Even if it avoids recursion, applying one replacement after another can cause problems earlier replacements create patterns matched by latter ones.

For example, when converting plain text to text useable in XML or HTML, there is a well-known pitfall to avoid: Ampersands (&) must be converted to special strings that look like this: &amp; The less-than sign (<) must also be converted; this time the strings look like: &lt;

Now consider a standard S&R routine that first changes all ‘<‘ characters to &lt; strings and then changes all ‘&‘ characters to &amp; strings. Any &lt; strings from the first step now become &amp;lt; strings. Thus the original ‘<‘ now looks like: &lt;

The trick, of course, is to make sure you change the ‘&‘ characters first so that any latter changes that generate new&‘ characters don’t have those changes corrupted.

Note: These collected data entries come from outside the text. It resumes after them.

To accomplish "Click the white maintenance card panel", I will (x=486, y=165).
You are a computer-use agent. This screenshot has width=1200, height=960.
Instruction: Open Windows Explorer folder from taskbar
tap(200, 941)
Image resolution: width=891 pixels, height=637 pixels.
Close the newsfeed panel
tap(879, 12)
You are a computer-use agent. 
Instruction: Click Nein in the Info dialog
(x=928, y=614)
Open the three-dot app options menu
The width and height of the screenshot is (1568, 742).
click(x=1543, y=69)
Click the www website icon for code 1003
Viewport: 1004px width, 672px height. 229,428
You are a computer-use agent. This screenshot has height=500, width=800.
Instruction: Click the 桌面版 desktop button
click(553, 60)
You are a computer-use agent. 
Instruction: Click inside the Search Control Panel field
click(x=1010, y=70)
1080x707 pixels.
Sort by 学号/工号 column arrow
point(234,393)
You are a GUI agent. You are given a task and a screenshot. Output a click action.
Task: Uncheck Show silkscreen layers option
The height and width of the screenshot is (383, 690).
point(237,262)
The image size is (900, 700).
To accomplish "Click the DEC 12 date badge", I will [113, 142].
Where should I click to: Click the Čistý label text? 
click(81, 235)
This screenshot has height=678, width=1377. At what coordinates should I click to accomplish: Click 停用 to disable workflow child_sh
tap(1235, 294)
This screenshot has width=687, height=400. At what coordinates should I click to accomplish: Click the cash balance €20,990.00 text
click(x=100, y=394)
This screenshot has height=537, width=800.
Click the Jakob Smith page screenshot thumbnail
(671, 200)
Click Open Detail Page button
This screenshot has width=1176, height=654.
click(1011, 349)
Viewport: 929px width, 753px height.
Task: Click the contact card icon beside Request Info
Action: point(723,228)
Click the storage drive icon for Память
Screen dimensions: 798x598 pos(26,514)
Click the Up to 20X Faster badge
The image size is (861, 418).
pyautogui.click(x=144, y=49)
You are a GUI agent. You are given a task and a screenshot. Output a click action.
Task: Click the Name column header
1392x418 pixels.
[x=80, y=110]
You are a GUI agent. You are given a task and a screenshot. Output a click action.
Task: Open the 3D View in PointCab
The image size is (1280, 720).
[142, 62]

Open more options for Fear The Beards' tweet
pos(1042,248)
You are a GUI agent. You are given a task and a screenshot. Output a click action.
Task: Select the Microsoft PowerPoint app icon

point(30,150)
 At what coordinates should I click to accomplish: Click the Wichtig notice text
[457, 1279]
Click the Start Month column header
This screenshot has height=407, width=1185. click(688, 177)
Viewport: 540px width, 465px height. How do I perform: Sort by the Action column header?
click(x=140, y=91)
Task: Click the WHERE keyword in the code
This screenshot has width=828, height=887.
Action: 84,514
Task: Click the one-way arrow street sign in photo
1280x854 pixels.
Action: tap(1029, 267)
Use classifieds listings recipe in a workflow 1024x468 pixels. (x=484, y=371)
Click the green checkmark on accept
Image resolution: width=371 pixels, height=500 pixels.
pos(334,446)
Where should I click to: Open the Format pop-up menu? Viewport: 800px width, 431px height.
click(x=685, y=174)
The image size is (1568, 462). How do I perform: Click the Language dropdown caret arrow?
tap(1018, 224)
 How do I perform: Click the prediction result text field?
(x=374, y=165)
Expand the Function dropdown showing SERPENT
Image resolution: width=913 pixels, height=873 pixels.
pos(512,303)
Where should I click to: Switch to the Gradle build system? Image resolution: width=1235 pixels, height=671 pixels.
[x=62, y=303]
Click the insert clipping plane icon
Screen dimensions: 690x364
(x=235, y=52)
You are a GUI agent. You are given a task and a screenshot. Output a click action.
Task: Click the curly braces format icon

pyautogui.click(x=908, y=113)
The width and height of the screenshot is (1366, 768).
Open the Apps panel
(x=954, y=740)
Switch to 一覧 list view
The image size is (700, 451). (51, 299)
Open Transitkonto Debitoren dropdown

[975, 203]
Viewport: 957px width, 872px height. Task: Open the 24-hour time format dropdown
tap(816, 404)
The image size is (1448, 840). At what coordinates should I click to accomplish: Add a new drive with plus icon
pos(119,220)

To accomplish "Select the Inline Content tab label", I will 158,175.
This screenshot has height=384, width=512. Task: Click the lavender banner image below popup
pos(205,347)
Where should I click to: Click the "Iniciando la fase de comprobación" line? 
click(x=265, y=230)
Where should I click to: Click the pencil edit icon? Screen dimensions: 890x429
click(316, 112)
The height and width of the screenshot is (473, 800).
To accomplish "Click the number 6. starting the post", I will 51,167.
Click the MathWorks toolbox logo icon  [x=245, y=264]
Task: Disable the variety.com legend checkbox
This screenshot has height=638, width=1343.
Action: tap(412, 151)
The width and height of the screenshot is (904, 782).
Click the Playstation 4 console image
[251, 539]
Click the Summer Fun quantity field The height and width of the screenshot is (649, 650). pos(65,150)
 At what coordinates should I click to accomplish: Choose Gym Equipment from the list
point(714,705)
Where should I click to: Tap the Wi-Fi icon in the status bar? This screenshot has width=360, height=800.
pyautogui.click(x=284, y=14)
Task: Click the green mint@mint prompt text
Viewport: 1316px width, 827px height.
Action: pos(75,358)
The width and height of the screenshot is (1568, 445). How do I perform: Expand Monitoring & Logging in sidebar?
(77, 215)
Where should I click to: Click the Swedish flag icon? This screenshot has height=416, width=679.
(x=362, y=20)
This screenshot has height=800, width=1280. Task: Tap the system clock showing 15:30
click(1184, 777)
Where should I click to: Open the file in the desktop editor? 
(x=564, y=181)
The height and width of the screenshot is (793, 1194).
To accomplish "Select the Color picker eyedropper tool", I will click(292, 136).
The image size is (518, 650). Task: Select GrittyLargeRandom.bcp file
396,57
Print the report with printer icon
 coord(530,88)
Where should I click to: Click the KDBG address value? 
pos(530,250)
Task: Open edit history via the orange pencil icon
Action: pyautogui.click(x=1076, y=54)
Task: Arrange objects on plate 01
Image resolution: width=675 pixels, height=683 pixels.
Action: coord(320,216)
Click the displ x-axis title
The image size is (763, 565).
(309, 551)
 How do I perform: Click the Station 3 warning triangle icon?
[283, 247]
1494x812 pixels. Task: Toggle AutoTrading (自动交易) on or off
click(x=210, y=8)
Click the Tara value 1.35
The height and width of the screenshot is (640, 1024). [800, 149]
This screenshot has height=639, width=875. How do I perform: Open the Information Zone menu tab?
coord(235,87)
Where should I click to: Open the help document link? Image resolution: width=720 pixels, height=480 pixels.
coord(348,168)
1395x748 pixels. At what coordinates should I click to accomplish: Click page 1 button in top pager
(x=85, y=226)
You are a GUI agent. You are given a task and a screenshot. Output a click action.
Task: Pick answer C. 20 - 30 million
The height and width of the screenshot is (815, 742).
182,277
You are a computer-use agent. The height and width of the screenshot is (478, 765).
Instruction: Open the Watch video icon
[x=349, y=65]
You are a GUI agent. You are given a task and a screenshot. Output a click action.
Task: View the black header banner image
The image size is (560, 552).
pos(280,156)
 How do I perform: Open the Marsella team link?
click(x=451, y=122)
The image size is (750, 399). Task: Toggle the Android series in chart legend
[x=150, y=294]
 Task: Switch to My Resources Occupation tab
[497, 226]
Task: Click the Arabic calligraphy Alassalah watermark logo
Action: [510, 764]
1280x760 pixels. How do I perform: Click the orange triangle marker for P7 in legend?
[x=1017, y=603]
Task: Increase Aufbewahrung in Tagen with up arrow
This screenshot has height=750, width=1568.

(Note that changing ‘&‘ to &amp; offers a threat of infinite recursion if the S&R routine doesn’t avoid changing &amp; to &amp;amp; and that to &amp;amp;amp; and so on forever. Fortunately, this is fairly easy to avoid and not a risk in most situations. But be aware of it, especially if you roll your own search & replace routine.)

((You’d think it’d be easy enough to avoid simply by only applying each match pattern just once. That does avoid recursion, but there are times when you actually want recursion (assuming the design has some way of stopping it). Complex outputs can be created if you apply all matches after every change, but it does require the author of the match patterns to be aware of potential infinite recursion.))

In any event, an idea occurred to me that should make the order of replacements irrelevant.

Just think of the process as progressively building an output string from an input string. Replacements remove segments from the input string and insert them into the output string. After all replacements are applied, any remaining bits of string are removed and inserted into the output.

No search pattern ever matches any changed string, so there’s no way for patterns to interfere. (Again, there are situations when you do want later patterns to see and potentially change earlier changes, but in my experience most times not.)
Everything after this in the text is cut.